* **Activity**: As the answer, return precisely the lines from the one containing "Task: Select 字体与颜色 in the sidebar" to the final line of the material below, inclusive, and omit every picture.

··· Extracted records ···

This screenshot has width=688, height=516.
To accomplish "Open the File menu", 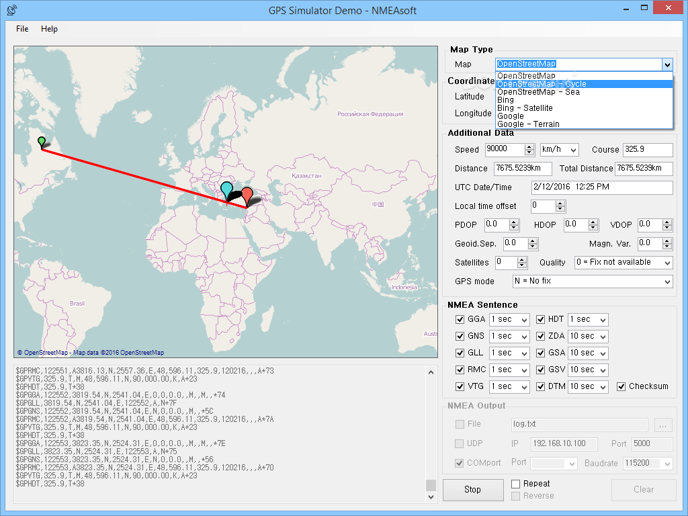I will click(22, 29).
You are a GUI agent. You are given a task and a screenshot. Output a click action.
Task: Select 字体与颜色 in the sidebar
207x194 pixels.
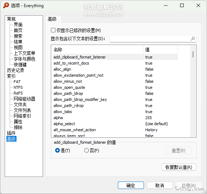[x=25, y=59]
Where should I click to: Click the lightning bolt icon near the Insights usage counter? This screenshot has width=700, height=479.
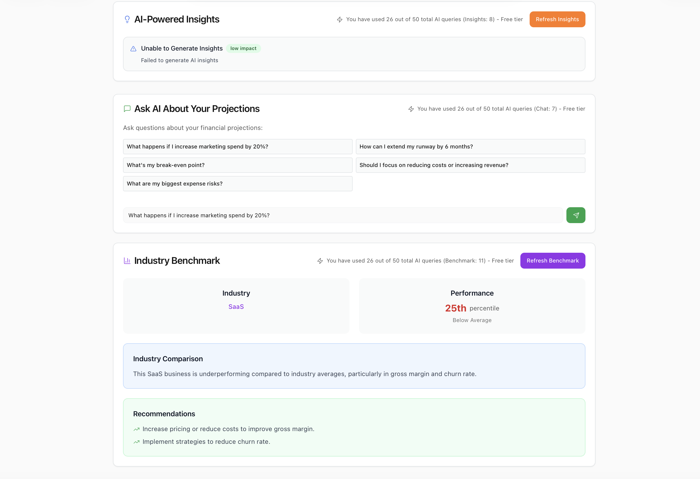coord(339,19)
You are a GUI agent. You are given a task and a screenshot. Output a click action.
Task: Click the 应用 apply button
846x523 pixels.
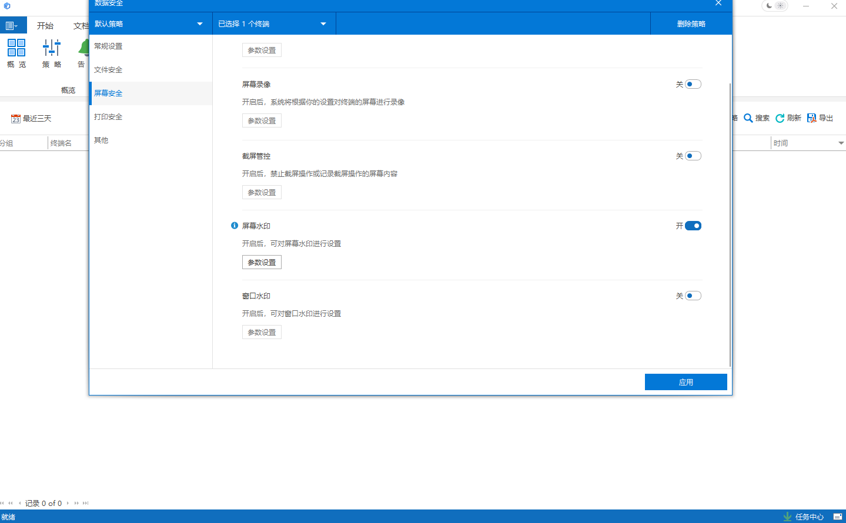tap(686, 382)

···

* **Answer to the problem**:
Task: Select 字体与颜色 in the sidebar
207x194 pixels.
[x=25, y=59]
Where should I click to: Click the lightning bolt icon near the Insights usage counter? This screenshot has width=700, height=479.
coord(339,19)
You are a GUI agent. You are given a task and a screenshot. Output a click action.
Task: Click the 应用 apply button
846x523 pixels.
tap(686, 382)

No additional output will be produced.